Do it fast and furiously, as if your life depended on it. Because it does.


January 06, 2008

Looking for fun and safe playgrounds - online

The first time I saw a child-friendly keyboard back in the mid 1990's I thought they were a just a natural evolution of the "My First Sony" tape recorder + microphone that my friend Sara got as a present when we were both 11.

Fast forward 20 years. I’ve got a four-year-old who can spend 90 minutes, on his own, reading stories and playing a virtual xylophone. And I’ve got a two-year-old that is more adept at using a mouse than I was at age 12.

In a world where three-year-olds can’t figure out how to ring up grandma on the phone but have no problem skyping her, shouldn’t we invest more effort in ensuring their online time is quality time?

A recent article from The New York Times (free access, requires login) caught my eye.

“Forget Second Life. The real virtual world gold rush centers on the
grammar-school set.”

An estimate from eMarketer quoted in the article: by the year 2011, 20 million children will be members of a virtual world, up from 8.2 million today.

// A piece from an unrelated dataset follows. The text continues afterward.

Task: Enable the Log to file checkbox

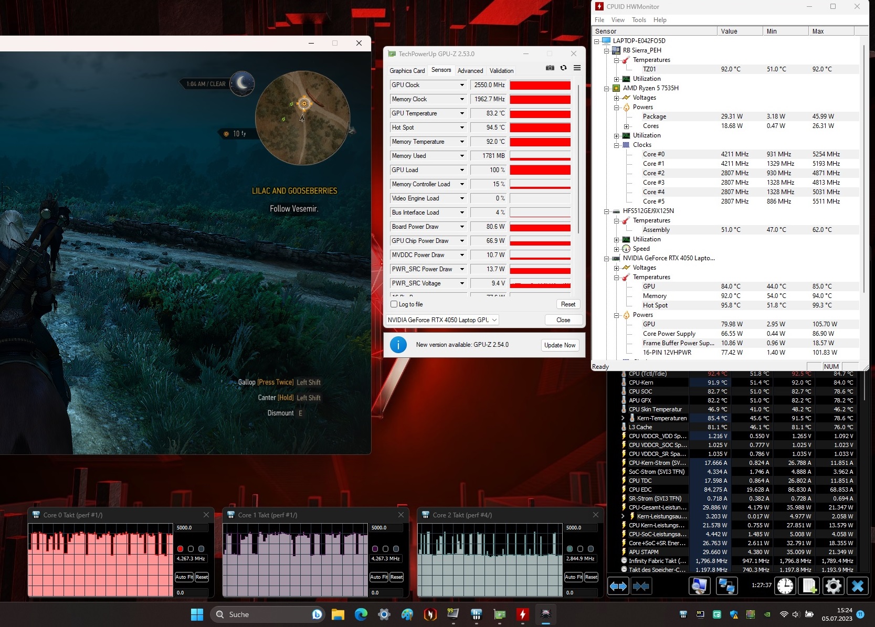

For now most of these sites have been extensions of old media empires (Walt Disney Co. or my local version, satellite TV’s Arutz Hop) or toy manufacturers (Mattel, Lego - or in my case, Sony)

Hopefully, there will be some real grass-roots efforts here and things will begin to change.

In the meantime, two big barriers to overcome:

1) Trust: I want top quality content for my kids. No ads (covert or otherwise). And safe logins. I can take more risks with myself and my online identity, but really don’t want my kids to be exposed in any way.
2) Money: Kids (or should I say, their parents) are buying online virtual pets at Webkinz (in the picture) or paying up $5,95 a month to dress up and play with online penguins at Club Penguin. But who else out there has a proven business model?

These two factors are, of course, interconnected. Unless they rid themselves of advertising based revenue models, it’s going to be really hard to build a safe, ad-free, educationally rich and well designed (and maintained!) virtual playground.

But this is exactly where web 2.0 grassroots initiatives from enthusiastic parents (and parents-to-be) might pay off.

January 03, 2008

Justifying offline guilt

There was a notable slowdown of blogging activity during the holiday season, often preceded by a note apologizing to the readers for going offline for the next few days.
"Of course I pardon you," I anwered back the Netvibes widget on my screen.

But then, within 48 hours or less, there was a new post that started "I just had to blog about this cool thing in my skiing vacation / Christmas presents / New year's resolutions." That's okay. But what I found disturbing was that it was sometimes preceded by an apology to their children/spouse/conscience for breaking their promise to go offline.

Then again, who was I to judge them? That is, what the heck was I doing online at that horrible hour in the day? Maybe my husband's complaints about the wife who quit her start-up partnership but is still online 24/6* were justified after all?

One has to think whether we're really taking our online lives too seriously. And with that thought, sorry, but I have to finish my accounting tasks for the month, pick up the kids, and find a birthday present for my husband before he really gets mad atme. After all, he does read my blog.

*24/6 vs. 24/7: A conscious decision not to turn on my computer on Shabbat I (thankfully) made prior to the Web 2.0 era.